# [Task objective]
Put the lines below into a numbered list, skipping any blank lines and leaving out the pictures.

# [Stored records]

/---

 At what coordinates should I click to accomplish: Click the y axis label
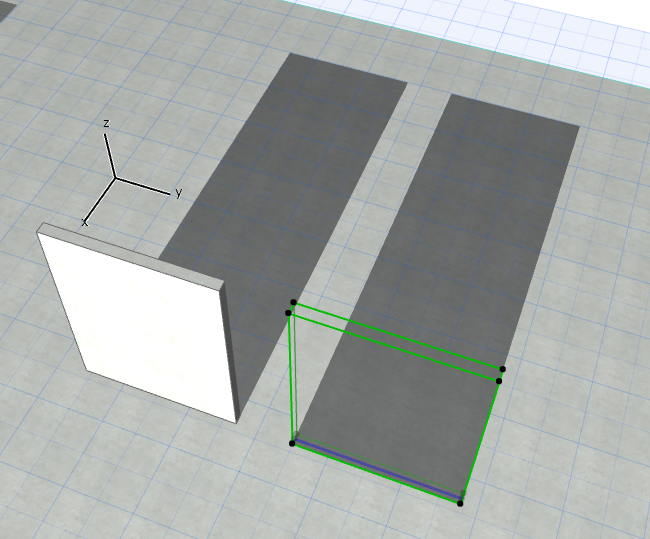pos(179,192)
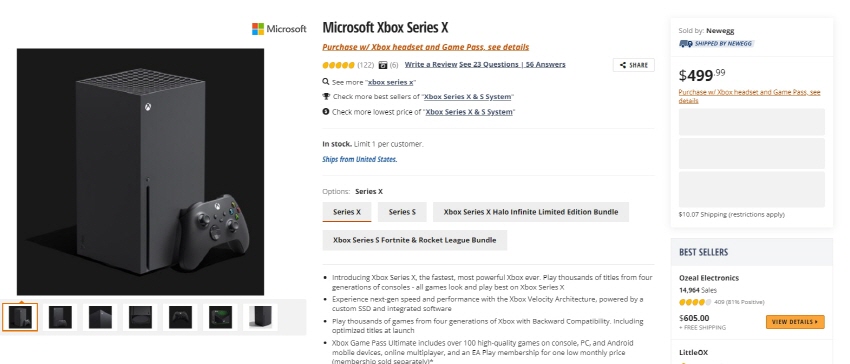Click the lowest price dollar icon
This screenshot has height=364, width=850.
point(326,111)
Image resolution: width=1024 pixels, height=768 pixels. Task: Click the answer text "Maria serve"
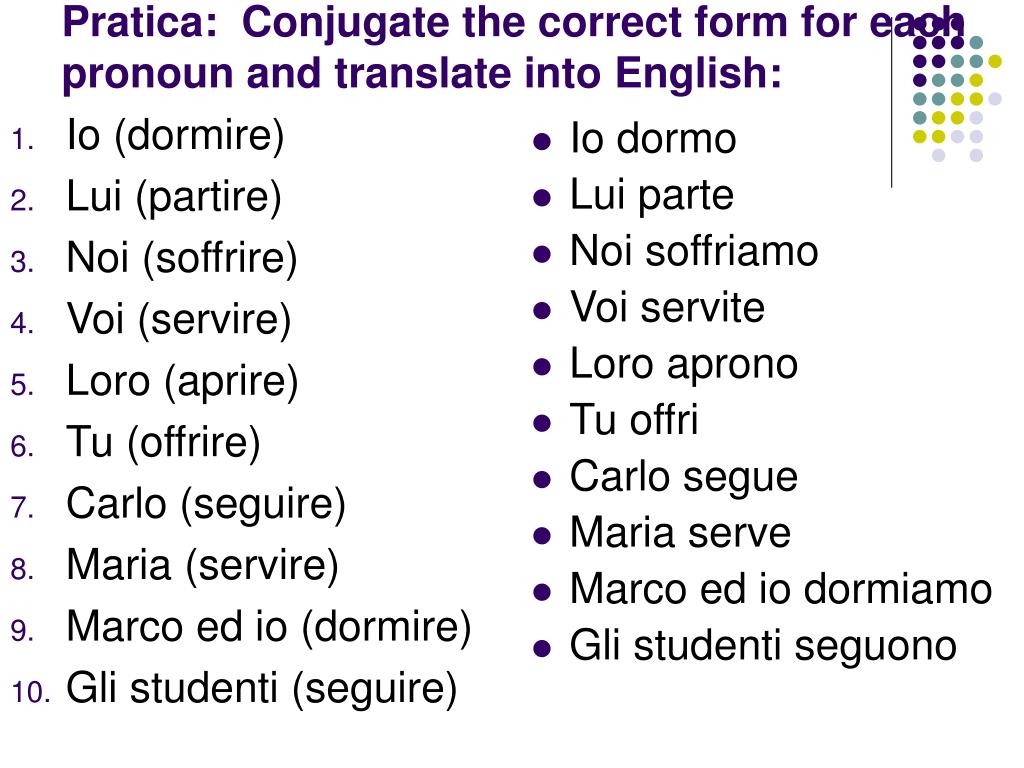[x=680, y=533]
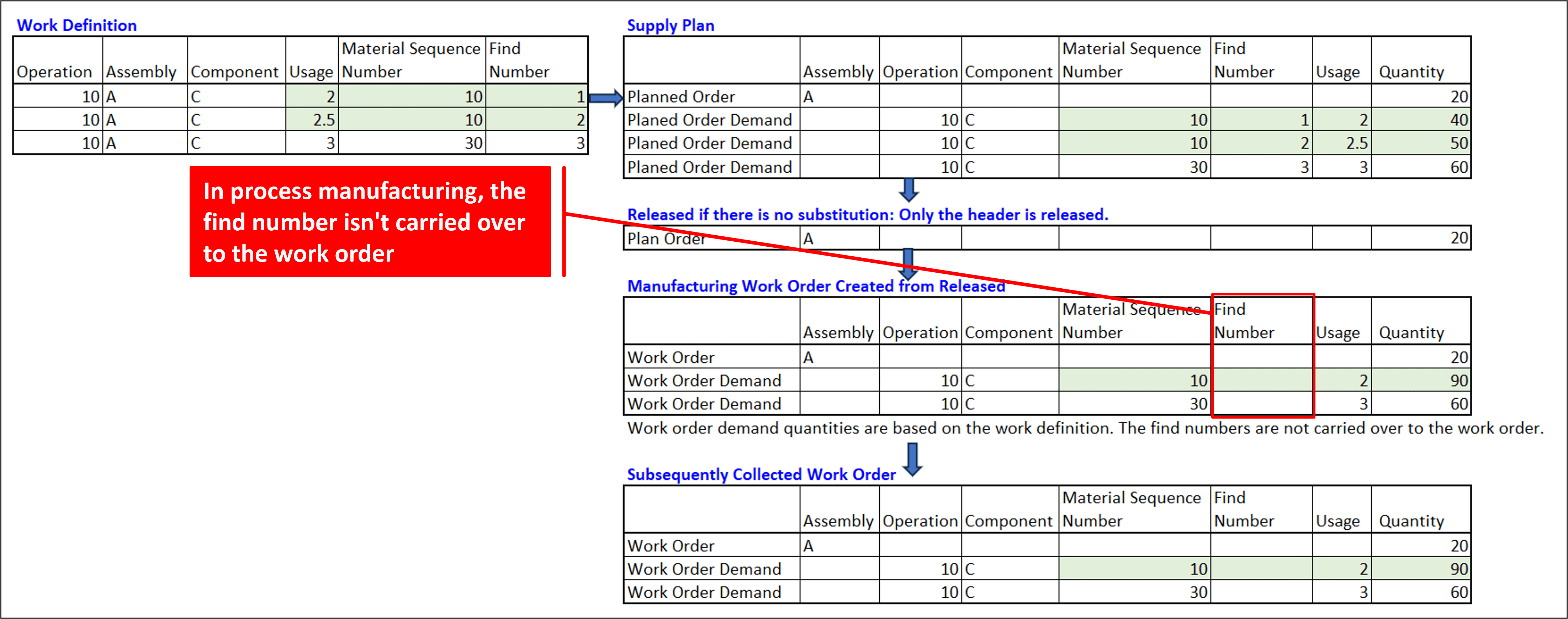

\---

# [The response]
1.  At what coordinates should I click to accomplish: Click the y axis label
2. pos(179,192)
3. Click the lowest price dollar icon
4. This screenshot has height=364, width=850.
5. point(326,111)
6. Image resolution: width=1024 pixels, height=768 pixels. Task: Click the answer text "Maria serve"
7. [x=680, y=533]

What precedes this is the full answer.